### DATA EXCERPTS

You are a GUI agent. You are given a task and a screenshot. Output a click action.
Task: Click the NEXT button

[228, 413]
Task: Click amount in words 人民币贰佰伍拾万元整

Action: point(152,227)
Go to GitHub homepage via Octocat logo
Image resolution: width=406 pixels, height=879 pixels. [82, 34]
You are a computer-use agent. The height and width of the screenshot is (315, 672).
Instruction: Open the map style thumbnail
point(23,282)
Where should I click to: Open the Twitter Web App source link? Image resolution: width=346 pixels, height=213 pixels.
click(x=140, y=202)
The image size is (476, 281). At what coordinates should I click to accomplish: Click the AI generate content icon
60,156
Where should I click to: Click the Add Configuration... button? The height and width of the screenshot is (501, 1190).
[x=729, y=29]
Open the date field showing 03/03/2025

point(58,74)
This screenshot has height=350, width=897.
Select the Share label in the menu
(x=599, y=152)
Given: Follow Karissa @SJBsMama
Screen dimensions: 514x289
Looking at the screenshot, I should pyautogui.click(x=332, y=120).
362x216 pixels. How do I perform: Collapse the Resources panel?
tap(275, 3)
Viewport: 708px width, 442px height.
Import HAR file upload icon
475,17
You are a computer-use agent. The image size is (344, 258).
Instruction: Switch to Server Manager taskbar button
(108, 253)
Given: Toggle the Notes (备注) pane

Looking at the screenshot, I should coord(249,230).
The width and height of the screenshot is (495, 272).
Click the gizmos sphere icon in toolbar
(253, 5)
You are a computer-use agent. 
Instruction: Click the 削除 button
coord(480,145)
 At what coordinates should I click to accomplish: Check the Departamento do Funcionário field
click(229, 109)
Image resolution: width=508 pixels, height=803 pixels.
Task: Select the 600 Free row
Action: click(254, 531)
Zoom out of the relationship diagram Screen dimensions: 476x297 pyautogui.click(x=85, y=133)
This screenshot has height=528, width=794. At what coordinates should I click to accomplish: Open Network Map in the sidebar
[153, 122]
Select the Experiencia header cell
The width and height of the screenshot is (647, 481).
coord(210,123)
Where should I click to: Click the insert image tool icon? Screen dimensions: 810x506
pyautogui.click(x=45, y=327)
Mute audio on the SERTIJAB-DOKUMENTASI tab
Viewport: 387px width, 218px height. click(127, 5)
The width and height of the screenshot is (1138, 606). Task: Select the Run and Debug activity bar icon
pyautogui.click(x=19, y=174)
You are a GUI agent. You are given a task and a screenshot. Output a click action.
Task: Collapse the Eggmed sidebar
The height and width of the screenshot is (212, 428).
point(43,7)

### INSTRUCTIONS TO FOLLOW
Copy all lines from the listing that contain "agent".

### TASK SOLUTION
You are a GUI agent. You are given a task and a screenshot. Output a click action.
You are a computer-use agent. The height and width of the screenshot is (315, 672).
You are a computer-use agent. The image size is (344, 258).
You are a computer-use agent. 
You are a GUI agent. You are given a task and a screenshot. Output a click action.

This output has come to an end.